Perhaps the best known of these paintings is Summer Day Largo now in Kelvingrove Art Gallery, and a similar work was sold by Lyon & Turnbull in 2016. This painting however features more detail in the boats and a less azure sea, altogether more typical of the region.
Hunter first visited the little Fife fishing village of Lower Largo in 1919 and was drawn back there over the years, mainly during the summer months, until 1924, staying both on the coast and further inland at Ceres. While the buildings and marine life of the harbour provided abundant subject matter inspiration, the clear northern light from the sea clearly had a liberating effect upon his palette.
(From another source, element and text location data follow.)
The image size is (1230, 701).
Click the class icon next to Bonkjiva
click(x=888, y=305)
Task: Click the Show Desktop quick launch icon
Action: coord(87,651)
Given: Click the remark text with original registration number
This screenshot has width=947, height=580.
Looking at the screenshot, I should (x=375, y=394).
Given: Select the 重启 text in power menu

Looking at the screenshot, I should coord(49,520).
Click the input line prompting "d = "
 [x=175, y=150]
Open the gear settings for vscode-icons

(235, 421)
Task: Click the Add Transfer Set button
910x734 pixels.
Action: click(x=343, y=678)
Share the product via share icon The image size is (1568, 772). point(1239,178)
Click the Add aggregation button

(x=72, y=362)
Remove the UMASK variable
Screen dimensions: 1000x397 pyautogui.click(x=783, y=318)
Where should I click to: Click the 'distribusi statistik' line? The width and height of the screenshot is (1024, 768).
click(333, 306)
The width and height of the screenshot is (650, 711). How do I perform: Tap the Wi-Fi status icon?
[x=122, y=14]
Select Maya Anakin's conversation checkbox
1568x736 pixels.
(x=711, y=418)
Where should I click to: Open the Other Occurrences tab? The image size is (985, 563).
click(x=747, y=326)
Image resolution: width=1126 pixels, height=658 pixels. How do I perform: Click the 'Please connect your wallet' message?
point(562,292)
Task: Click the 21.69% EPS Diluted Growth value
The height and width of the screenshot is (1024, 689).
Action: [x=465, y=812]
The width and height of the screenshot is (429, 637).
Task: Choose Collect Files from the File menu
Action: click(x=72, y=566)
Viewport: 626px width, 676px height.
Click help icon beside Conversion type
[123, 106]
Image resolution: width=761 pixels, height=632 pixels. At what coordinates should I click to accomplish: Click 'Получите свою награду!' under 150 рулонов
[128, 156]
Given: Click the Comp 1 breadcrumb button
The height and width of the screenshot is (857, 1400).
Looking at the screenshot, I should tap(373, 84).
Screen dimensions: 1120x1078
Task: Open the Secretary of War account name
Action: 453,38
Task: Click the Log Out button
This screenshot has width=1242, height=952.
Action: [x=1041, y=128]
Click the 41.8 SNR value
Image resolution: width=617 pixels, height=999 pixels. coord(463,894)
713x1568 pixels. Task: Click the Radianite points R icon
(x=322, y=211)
We also know that in 1923 Hunter painted a series of pictures and made extensive sketches at Drumeldrie, a small hamlet near Largo, which at that time seemed to fire his imagination with its mixture of architecture and farmland.
The painting on offer clearly expresses Hunter's debt to the Post-Impressionists and in particular to Van Gogh, although his awareness of Cezanne's innovative artistic theories is also evident. While his later paintings of Largo depict the sea with flat, near geometric brushtrokes and with an almost Fauvist feel, the earlier ones, such as that offered here, embrace a looser and less stylised form of Post Impressionism.